Metode Montessori

Metode Montessori yang merupakan metode belajar yang bergantung pada masing-masing anak yang dididik, memiliki keunggulan dalam menumbuhkan kekritisan berpikir, berkolaborasi dalam tim, dan bertindak lebih tegas.[1] Setiap anak memiliki kebebasan dalam memilih aktivitas, yang tentu saja telah diatur sedemikian rupa oleh para pendidiknya untuk menumbuhkan kemandirian, kebebasan dan keteraturan. Guru, anak dan lingkungan yang diatur menciptakan segitiga pembelajaran yang baik. Anak dengan bebas memanfaatkan lingkungan yang ada untuk mengembangkan pribadinya, dan berinteraksi dengan guru ketika membutuhkan bantuan dan atau arahan yang diperlukan.

Setiap tingkatan usia mempelajari hal yang berbeda, ujung tombak pembelajaran dalam metode montessori adalah penggabungan kelompok anak-anak dengan usia yang berbeda-beda. Anak yang lebih muda dapat belajar dari anak yang lebih tua, sekaligus memberikan kesempatan kepada anak yang lebih tua untuk lebih memperkuat kemampuan yang telah mereka kuasai sebelumnya dengan konsep mengajarkan.
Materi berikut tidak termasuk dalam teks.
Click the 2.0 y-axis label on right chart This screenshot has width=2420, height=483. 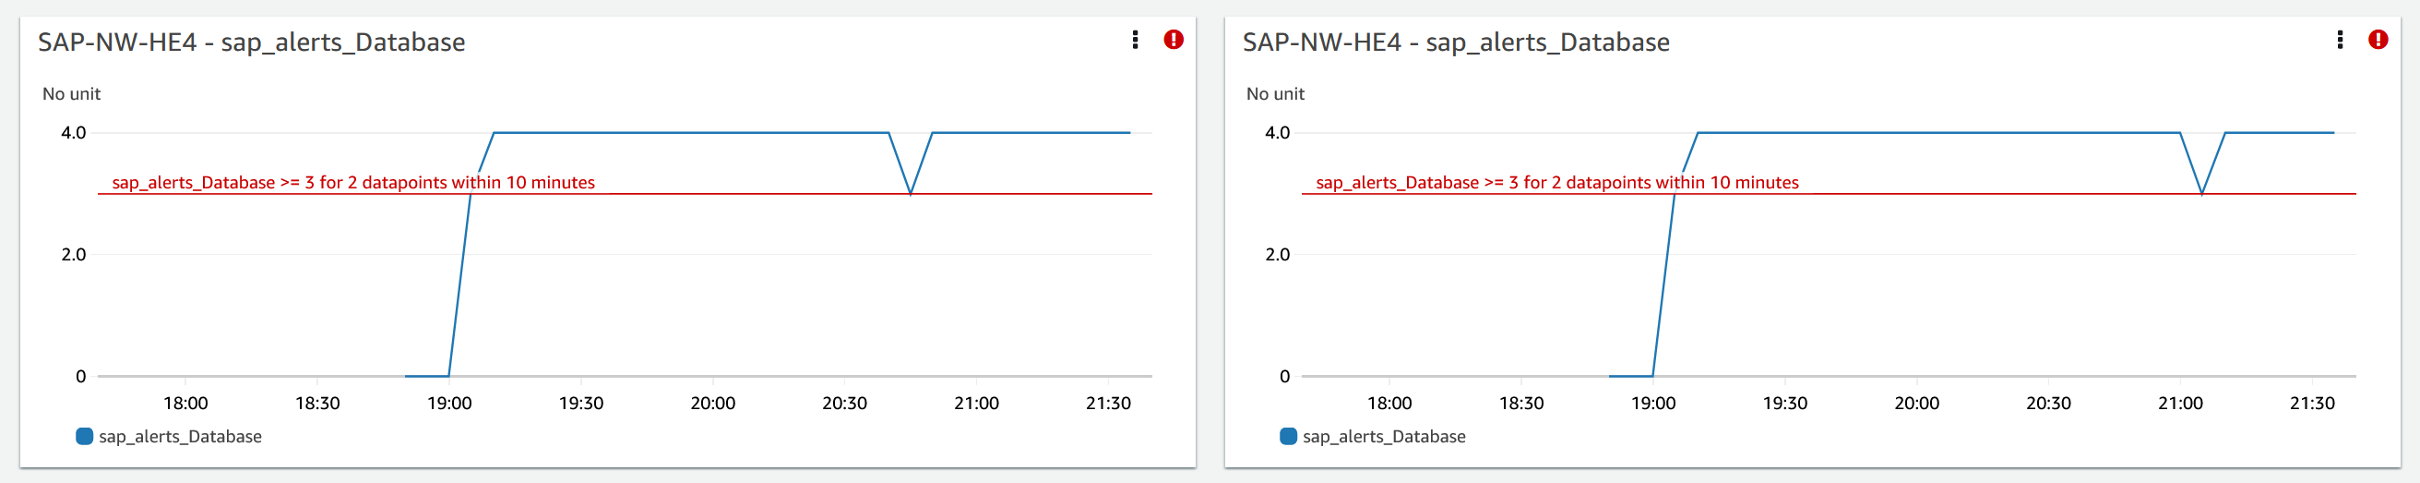pyautogui.click(x=1277, y=255)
Nantinya tiap individu pasti merasakannya saat bekerja dan bersosialisasi dengan banyak orang yang berbeda usia di kehidupan nyata.

Montessori juga memperhatikan adanya saat-saat yang sensitif, ketika anak-anak memiliki kesempatan lebih baik dalam mempelajari sesuatu dibanding masa-masa lainnya.
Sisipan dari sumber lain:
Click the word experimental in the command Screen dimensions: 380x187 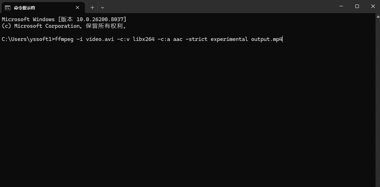pos(229,39)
Misalkan di awal masa anak-anak, mereka mempelajari segala sesuatunya melalui aktivitas gerak dan penginderaan, dengan berbagai material yang mengembangkan kekuatan kognitif melalui pengalaman langsung.

Beranjak besar, di tingkatan dasar, anak-anak mulai mengatur pikirannya dari hal-hal yang nyata ke arah yang abstrak. Mereka mulai mengaplikasikan pengetahuannya ke pengalaman nyata.

Pada setiap tingkatan usia, anak disiapkan untuk menghadapi dunia orang dewasa ketika pikiran dan emosi berkembang untuk lebih memahami konsep-konsep yang lebih abstrak seperti keadilan, kebebasan dan kesetaraan.